== Source text

The company's consolidated net profit for the quarter rose 8.6% on year and nearly 47% on quarter to INR 5.04 billion, beating analysts estimates of INR 4.89 billion. Its consolidated revenue for the quarter rose over 23% on year and over 19% on quarter to INR 32.59 billion. This was also higher than the INR 32.12 billion estimated by the Street.
Shares of the company, which traded slightly higher before the earnings announcement fell for a short period and later rose to their intraday high of INR 733.90, up 3.2% from the previous close. At 1444 IST, shares of the company traded 2.4% higher at INR 728.10 on the National Stock Exchange.
The company's consolidated revenue from India business rose over 27% on year to INR 24.95 billion, led by a 9% on-year rise in domestic volumes during the quarter. "The India business continued to post sequential improvement in underlying volume growth, driven by positive trends in the core franchises and accelerated scale up of new businesses," Marico said in a post-earnings presentation. The company's revenue from India business was also aided by price hikes taken in core portfolios in response to sharp rise in input costs.

====
== Given data

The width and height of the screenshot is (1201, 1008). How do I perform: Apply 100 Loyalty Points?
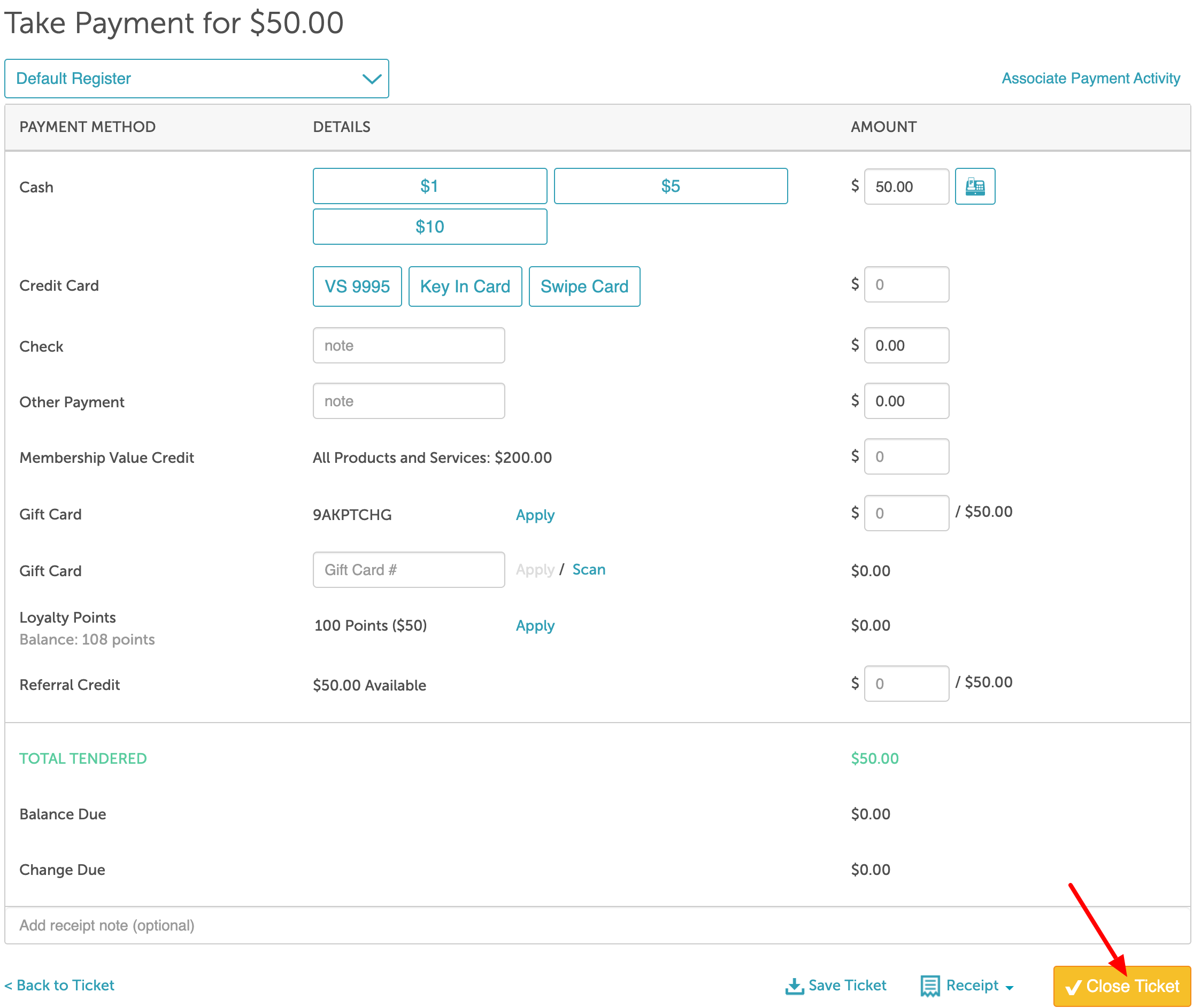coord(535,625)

====
== Given data

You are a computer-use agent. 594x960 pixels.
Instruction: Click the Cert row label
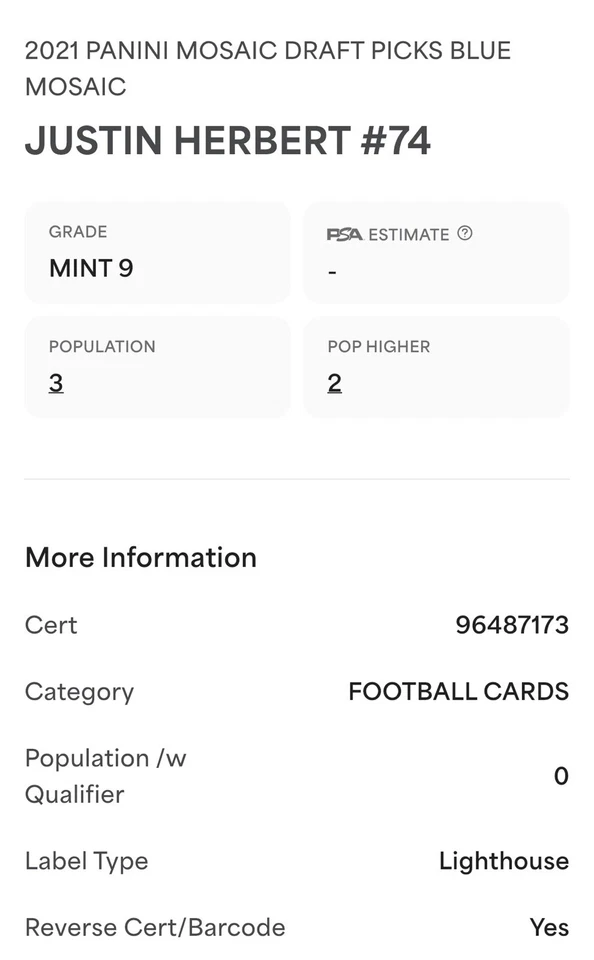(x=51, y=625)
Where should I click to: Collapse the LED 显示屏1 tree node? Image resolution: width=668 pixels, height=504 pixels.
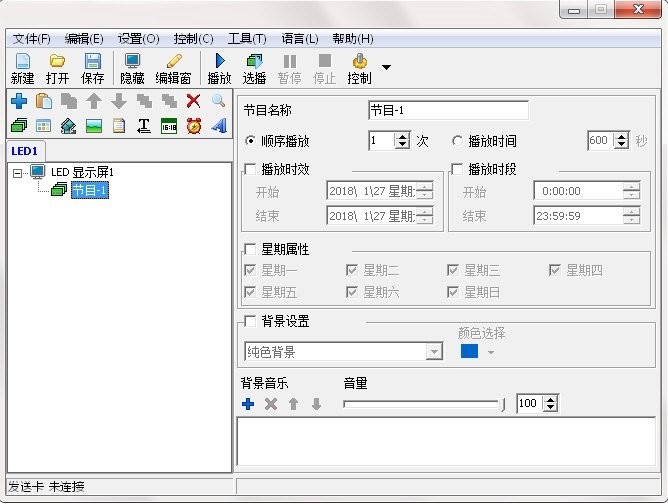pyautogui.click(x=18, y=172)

====

_Stated exercise_
Write out the passage of the Marico earnings text starting at "Shares of the company, which" and ending at "in input costs.", copied word for word.

_Reply to the task_
Shares of the company, which traded slightly higher before the earnings announcement fell for a short period and later rose to their intraday high of INR 733.90, up 3.2% from the previous close. At 1444 IST, shares of the company traded 2.4% higher at INR 728.10 on the National Stock Exchange.
The company's consolidated revenue from India business rose over 27% on year to INR 24.95 billion, led by a 9% on-year rise in domestic volumes during the quarter. "The India business continued to post sequential improvement in underlying volume growth, driven by positive trends in the core franchises and accelerated scale up of new businesses," Marico said in a post-earnings presentation. The company's revenue from India business was also aided by price hikes taken in core portfolios in response to sharp rise in input costs.